Work to be completed: Please resume the Gentoo GSoC 2020 final report below, carrying it on from the point where it stops.

Document passage:
>> start

Big Data Infrastructure by Gentoo: Gentoo GSoC 2020 Final Report
Introduction
Note: this page is fully dedicated for the GSoC 2020 Big Data Infrastructure By Gentoo project.
Many Java packages, for example, hadoop and Spark, depend heavily on the Maven build system. To make them a part of the ecosystem of portage, and to make Gentoo an attractive choice for Java users, it is an excellent choice to integrate Maven into portage. But since Maven will fetch the dependencies from Maven Central for any arbitrary artifact during the build phase, which violates the policy of portage, it appears pretty hard to integrate Maven with portage. An alternative way to compile and install Maven artifacts with portage is to translate the build procedure of Maven to command lines and make the command a part of the ebuild file.
Java-ebuilder is an initial effort to implement the mentioned alternative method. In a nutshell, it will read pom.xml, parse some key attributes, translate them into bash variables, and generate an ebuild. After that, portage will take over the build process and install the compiled jar files. Besides, java-ebuilder also provides add-on scripts that will generate ebuilds for any dependencies that are not packaged yet.
Unfortunately, java-ebuilder could not grab all the required information from pom.xml. The ebuild generated by java-ebuilder was not completely portage-compliant either. As for the add-on script, also known as movl, it ran slowly and could not resume from failure, which makes the solution unattractive.
This project, namely GSoC 2020 Big Data Infrastructure By Gentoo project, aims at
- improving the functionality of java-ebuilder;
- rewriting
movl
using GNU Make, which helps run tasks in parallel and resume the job from failure; - parsing the metadata of Maven packages and presenting an up-to-date Gentoo Overlay containing full dependencies of Java software, such as Spark.
Objectives
For your further reference: Repositories Produced By This Project
This project desires some improvements on java-ebuilder (my fork), including:
- improving the procedure of generating the reverse dependencies of a certain Maven artifact (e.g. org.apache.spark:spark-core_2.12:3.0.0-preview2);
- improving the style of ebuild files generated by java-ebuilder;
- mapping gentoo packages into Maven artifacts, so that java-ebuilder could make use of the already existing packages of a Gentoo System.
It also requires enhancements for java-pkg-simple.eclass
(my fork), including:
- detect the need for tools.jar;
- enabling
src_test()

>> end

Source material:

>> start

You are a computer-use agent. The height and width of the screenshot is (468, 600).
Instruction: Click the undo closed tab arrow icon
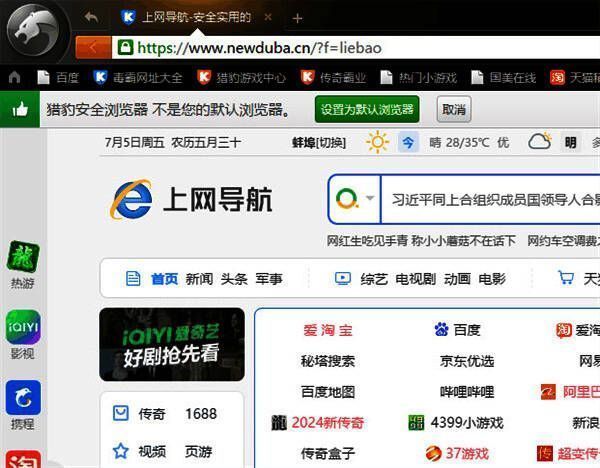pos(91,17)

>> end

Output for this exercise:
function for Java Unit Testing; - explicitly supporting multiple directories containing sources via Bash Array;
- supporting packaging Java Resources with portage;
- supporting testing framework: JUnit3;
- supporting testing framework: JUnit4;
- supporting testing framework: JUnit5;
- supporting testing framework: TestNG;
- generating classpath for USE-Conditional dependencies.
Besides, portage also needs some more features (java-pkg-simple-plugins.eclass).
- compiling Scala sources;
- compiling Kotlin sources;
- deal with shaded jars and uber jars.
Eventually, an overlay will behave as a deliverable of this project. The overlay should have those contents satisfy these requirements:
- ebuild files for Spark and its dependency graph;
- a demo that runs Monte Carlo Integration with Spark;
- building all the packages from source.
System Design
java-ebuilder
According to the ebuild file of java-ebuilder, java-ebuilder contains four parts of files.
- the {jar,source code,Java doc} file of java-ebuilder;
- scripts, i.e.
movl
andjava-ebuilder
, that are installed to/usr/bin
; - the resources and extra scripts needed by
movl
, located in/usr/lib/java-ebuilder/
; - the skeleton of Maven overlay, which is located in
/var/lib/java-ebuilder/
.
The first part is the core of java-ebuilder, which contains all the things that we need to run java-ebuilder.
The second part is the interface of java-ebuilder.
java-ebuilder
is a helper that sets environment variables and executes java-ebuilder.jar
.
movl
is a script that starts from a root Maven artifact, utilizes java-ebuilder to resolve the dependency graph of the artifact, and generates an overlay for installing the artifact with portage.
The third part contains the backend of movl
.
The fourth part is the directory where movl
will generate the overlay.
Here is a graph that outlines how java-ebuilder interact with Maven and portage.
The detailed description is attached below.
cache
The First part of java-ebuilder is the cache of java-ebuilder.
The cache file maps portage packages and Maven artifacts using their unique identifier.
For portage, it is category:package name:version:slot
.
For Maven, it is groupId:artifactId:version
.
We expect every ebuild file that has equivalent artifacts should have a variable called MAVEN_ID
or MAVEN_PROVIDES
that contains the identifiers of artifacts.
Java-ebuilder will parse the identifier of the portage package and read the variables mentioned above to generate the cache.
The pipeline of creating a cache file is shown as the graph below.
The cache file is used if the pom.xml
indicates that the artifact which we are parsing has dependencies.
We will look up the cache and translate the dependencies to the way that portage understands.
ebuild writer
The ebuild writer part of java-ebuilder is to translate elements from pom.xml
to package-version.ebuild
.
The key elements and the equivalent variables are shown below.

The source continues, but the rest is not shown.